• **Exercise objective**
Transcribe each record as written.

Entries taken from a collection
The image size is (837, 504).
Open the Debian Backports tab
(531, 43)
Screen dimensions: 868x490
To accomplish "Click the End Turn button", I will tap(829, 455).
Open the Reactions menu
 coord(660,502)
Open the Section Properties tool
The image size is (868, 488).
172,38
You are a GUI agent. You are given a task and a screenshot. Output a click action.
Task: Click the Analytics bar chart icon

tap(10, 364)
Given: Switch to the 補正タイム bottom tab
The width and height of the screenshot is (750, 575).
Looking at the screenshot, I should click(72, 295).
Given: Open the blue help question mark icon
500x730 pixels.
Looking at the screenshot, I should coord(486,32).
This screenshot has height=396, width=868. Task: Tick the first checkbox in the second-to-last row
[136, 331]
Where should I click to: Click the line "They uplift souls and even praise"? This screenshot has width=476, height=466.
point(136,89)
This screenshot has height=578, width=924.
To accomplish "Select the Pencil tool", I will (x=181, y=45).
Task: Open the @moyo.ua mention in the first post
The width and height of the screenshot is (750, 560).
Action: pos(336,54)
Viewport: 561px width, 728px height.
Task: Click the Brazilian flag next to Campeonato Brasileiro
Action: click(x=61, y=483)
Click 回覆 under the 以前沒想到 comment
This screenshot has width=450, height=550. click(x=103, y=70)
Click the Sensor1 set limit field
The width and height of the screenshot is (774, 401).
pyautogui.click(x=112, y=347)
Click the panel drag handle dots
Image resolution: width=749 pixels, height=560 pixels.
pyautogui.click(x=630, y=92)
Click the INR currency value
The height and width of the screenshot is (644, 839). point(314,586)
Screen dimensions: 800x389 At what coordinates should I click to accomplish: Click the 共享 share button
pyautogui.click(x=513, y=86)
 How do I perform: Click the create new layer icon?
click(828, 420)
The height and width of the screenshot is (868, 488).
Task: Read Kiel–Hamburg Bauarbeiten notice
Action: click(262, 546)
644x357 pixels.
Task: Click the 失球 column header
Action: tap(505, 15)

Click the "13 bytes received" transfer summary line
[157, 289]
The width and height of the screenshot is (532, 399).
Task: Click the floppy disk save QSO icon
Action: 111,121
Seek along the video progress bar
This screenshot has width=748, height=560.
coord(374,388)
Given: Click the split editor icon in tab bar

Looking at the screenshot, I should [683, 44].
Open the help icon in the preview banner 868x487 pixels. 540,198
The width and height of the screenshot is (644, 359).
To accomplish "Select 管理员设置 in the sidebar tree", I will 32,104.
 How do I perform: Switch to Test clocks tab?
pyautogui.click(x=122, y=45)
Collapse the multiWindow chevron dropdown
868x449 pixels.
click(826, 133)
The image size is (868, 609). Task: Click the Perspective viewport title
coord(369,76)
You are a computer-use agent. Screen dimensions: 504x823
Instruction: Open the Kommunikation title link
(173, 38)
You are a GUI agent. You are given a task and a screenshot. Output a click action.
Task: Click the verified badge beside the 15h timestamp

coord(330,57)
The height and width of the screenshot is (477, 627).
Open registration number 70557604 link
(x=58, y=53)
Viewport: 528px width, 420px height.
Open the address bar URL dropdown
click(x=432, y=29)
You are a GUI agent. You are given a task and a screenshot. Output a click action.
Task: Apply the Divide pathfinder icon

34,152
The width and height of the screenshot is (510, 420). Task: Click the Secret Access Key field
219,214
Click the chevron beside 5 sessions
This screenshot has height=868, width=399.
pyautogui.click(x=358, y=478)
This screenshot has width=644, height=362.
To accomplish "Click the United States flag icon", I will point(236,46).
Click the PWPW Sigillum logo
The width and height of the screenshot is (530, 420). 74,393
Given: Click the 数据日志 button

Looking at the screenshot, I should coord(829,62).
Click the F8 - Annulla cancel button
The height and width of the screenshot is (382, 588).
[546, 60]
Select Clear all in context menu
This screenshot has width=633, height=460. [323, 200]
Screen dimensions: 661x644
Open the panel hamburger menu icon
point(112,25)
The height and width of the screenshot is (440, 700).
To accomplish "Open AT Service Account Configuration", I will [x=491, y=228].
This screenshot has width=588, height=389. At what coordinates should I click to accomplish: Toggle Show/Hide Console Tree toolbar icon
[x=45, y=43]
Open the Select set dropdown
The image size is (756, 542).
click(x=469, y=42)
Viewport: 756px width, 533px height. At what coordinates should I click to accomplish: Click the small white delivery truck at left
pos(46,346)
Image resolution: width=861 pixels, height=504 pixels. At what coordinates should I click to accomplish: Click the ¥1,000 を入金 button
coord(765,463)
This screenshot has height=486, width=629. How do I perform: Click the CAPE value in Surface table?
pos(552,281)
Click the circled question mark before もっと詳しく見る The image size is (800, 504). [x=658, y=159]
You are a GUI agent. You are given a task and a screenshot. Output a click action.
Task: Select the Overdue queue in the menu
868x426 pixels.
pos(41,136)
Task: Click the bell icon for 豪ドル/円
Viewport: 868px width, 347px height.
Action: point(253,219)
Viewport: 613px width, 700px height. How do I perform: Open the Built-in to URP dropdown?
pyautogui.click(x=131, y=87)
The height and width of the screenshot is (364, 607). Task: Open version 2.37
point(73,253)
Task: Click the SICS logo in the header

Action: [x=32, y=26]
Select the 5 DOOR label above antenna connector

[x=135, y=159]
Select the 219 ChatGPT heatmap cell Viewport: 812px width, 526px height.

• **Reply to the task**
The image size is (837, 504).
Open the Debian Backports tab
(531, 43)
Screen dimensions: 868x490
To accomplish "Click the End Turn button", I will tap(829, 455).
Open the Reactions menu
 coord(660,502)
Open the Section Properties tool
The image size is (868, 488).
172,38
You are a GUI agent. You are given a task and a screenshot. Output a click action.
Task: Click the Analytics bar chart icon

tap(10, 364)
Given: Switch to the 補正タイム bottom tab
The width and height of the screenshot is (750, 575).
Looking at the screenshot, I should click(72, 295).
Given: Open the blue help question mark icon
500x730 pixels.
Looking at the screenshot, I should coord(486,32).
This screenshot has height=396, width=868. Task: Tick the first checkbox in the second-to-last row
[136, 331]
Where should I click to: Click the line "They uplift souls and even praise"? This screenshot has width=476, height=466.
point(136,89)
This screenshot has height=578, width=924.
To accomplish "Select the Pencil tool", I will (x=181, y=45).
Task: Open the @moyo.ua mention in the first post
The width and height of the screenshot is (750, 560).
Action: pos(336,54)
Viewport: 561px width, 728px height.
Task: Click the Brazilian flag next to Campeonato Brasileiro
Action: click(x=61, y=483)
Click 回覆 under the 以前沒想到 comment
This screenshot has width=450, height=550. click(x=103, y=70)
Click the Sensor1 set limit field
The width and height of the screenshot is (774, 401).
pyautogui.click(x=112, y=347)
Click the panel drag handle dots
Image resolution: width=749 pixels, height=560 pixels.
pyautogui.click(x=630, y=92)
Click the INR currency value
The height and width of the screenshot is (644, 839). point(314,586)
Screen dimensions: 800x389 At what coordinates should I click to accomplish: Click the 共享 share button
pyautogui.click(x=513, y=86)
 How do I perform: Click the create new layer icon?
click(828, 420)
The height and width of the screenshot is (868, 488).
Task: Read Kiel–Hamburg Bauarbeiten notice
Action: click(262, 546)
644x357 pixels.
Task: Click the 失球 column header
Action: tap(505, 15)

Click the "13 bytes received" transfer summary line
[157, 289]
The width and height of the screenshot is (532, 399).
Task: Click the floppy disk save QSO icon
Action: 111,121
Seek along the video progress bar
This screenshot has width=748, height=560.
coord(374,388)
Given: Click the split editor icon in tab bar

Looking at the screenshot, I should [683, 44].
Open the help icon in the preview banner 868x487 pixels. 540,198
The width and height of the screenshot is (644, 359).
To accomplish "Select 管理员设置 in the sidebar tree", I will 32,104.
 How do I perform: Switch to Test clocks tab?
pyautogui.click(x=122, y=45)
Collapse the multiWindow chevron dropdown
868x449 pixels.
click(826, 133)
The image size is (868, 609). Task: Click the Perspective viewport title
coord(369,76)
You are a computer-use agent. Screen dimensions: 504x823
Instruction: Open the Kommunikation title link
(173, 38)
You are a GUI agent. You are given a task and a screenshot. Output a click action.
Task: Click the verified badge beside the 15h timestamp

coord(330,57)
The height and width of the screenshot is (477, 627).
Open registration number 70557604 link
(x=58, y=53)
Viewport: 528px width, 420px height.
Open the address bar URL dropdown
click(x=432, y=29)
You are a GUI agent. You are given a task and a screenshot. Output a click action.
Task: Apply the Divide pathfinder icon

34,152
The width and height of the screenshot is (510, 420). Task: Click the Secret Access Key field
219,214
Click the chevron beside 5 sessions
This screenshot has height=868, width=399.
pyautogui.click(x=358, y=478)
This screenshot has width=644, height=362.
To accomplish "Click the United States flag icon", I will point(236,46).
Click the PWPW Sigillum logo
The width and height of the screenshot is (530, 420). 74,393
Given: Click the 数据日志 button

Looking at the screenshot, I should coord(829,62).
Click the F8 - Annulla cancel button
The height and width of the screenshot is (382, 588).
[546, 60]
Select Clear all in context menu
This screenshot has width=633, height=460. [323, 200]
Screen dimensions: 661x644
Open the panel hamburger menu icon
point(112,25)
The height and width of the screenshot is (440, 700).
To accomplish "Open AT Service Account Configuration", I will [x=491, y=228].
This screenshot has width=588, height=389. At what coordinates should I click to accomplish: Toggle Show/Hide Console Tree toolbar icon
[x=45, y=43]
Open the Select set dropdown
The image size is (756, 542).
click(x=469, y=42)
Viewport: 756px width, 533px height. At what coordinates should I click to accomplish: Click the small white delivery truck at left
pos(46,346)
Image resolution: width=861 pixels, height=504 pixels. At what coordinates should I click to accomplish: Click the ¥1,000 を入金 button
coord(765,463)
This screenshot has height=486, width=629. How do I perform: Click the CAPE value in Surface table?
pos(552,281)
Click the circled question mark before もっと詳しく見る The image size is (800, 504). [x=658, y=159]
You are a GUI agent. You are given a task and a screenshot. Output a click action.
Task: Select the Overdue queue in the menu
868x426 pixels.
pos(41,136)
Task: Click the bell icon for 豪ドル/円
Viewport: 868px width, 347px height.
Action: point(253,219)
Viewport: 613px width, 700px height. How do I perform: Open the Built-in to URP dropdown?
pyautogui.click(x=131, y=87)
The height and width of the screenshot is (364, 607). Task: Open version 2.37
point(73,253)
Task: Click the SICS logo in the header

Action: [x=32, y=26]
Select the 5 DOOR label above antenna connector

[x=135, y=159]
Select the 219 ChatGPT heatmap cell Viewport: 812px width, 526px height.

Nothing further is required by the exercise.